Et tant de chansons ! Ces instants volés, ces minutes de vie, ces baisers et ces soupirs. Tant de Morceaux d’amour, comme l’artiste s’est plu a nommé un best of sorti en 2019. De la nostalgie, des visages derrière les gouttes des carreaux comme chantait Trénet et des destins qui se croisent…

Marc Lavoine, qui parlait très peu quand il était enfant, est guéri. Il est bavard, presque intarissable. Quand le silence le gagne, c’est pour observer la silhouette impériale de ce vieil homme qui quitte le restaurant ou parce qu’il est soudain amusé par un visage, troublé par le son d’une voix. 

Marc Lavoine n’est pas triste. Il ne cultive aucune nostalgie même s’il reconnaît qu’il pleure de plus en plus. Il ne sait pas vraiment pourquoi. Mais il n’est pas mécontent de verser ces larmes. « Les gens qui pleurent se ressemblent tous » dit-il.

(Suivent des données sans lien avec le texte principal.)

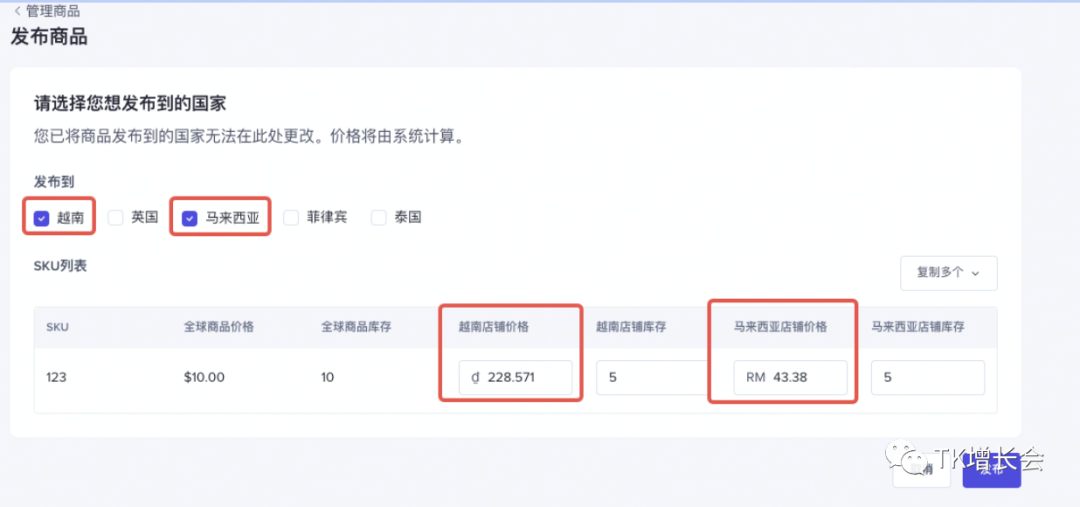
Task: Click the back arrow beside 管理商品
Action: 17,11
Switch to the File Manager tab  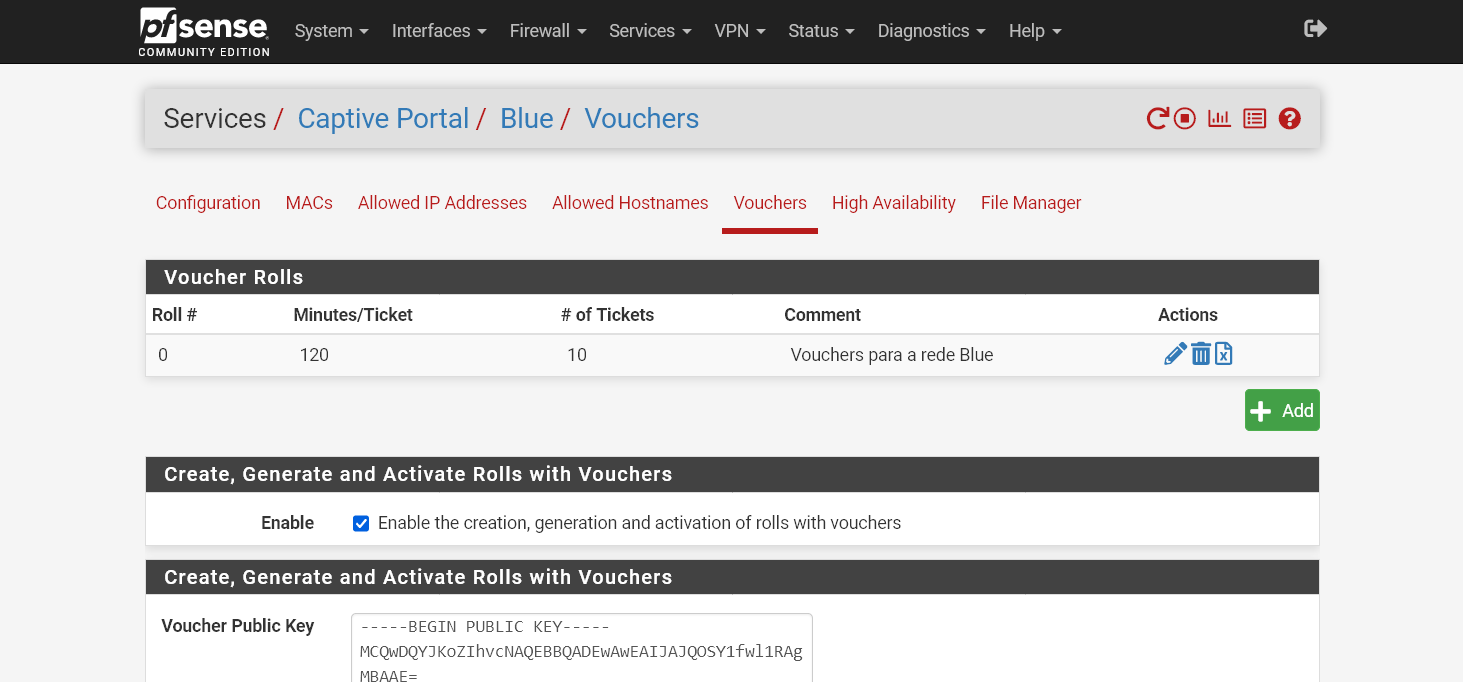tap(1030, 203)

Marc Lavoine porte des lunettes noires mais les enlève volontiers. Son regard bleu est conforme à celui mille fois photographié. Une étincelle amusée en plus. Un éclair d’argent vif et enjoué. Dans les miroirs du restaurant, c’est pourtant les yeux de sa mère qu’il croit apercevoir en se regardant. « C’est pour eux que je chante » affirme-t-il. 

On le croit. 

Même quand il était enfant, il ne savait pas mentir.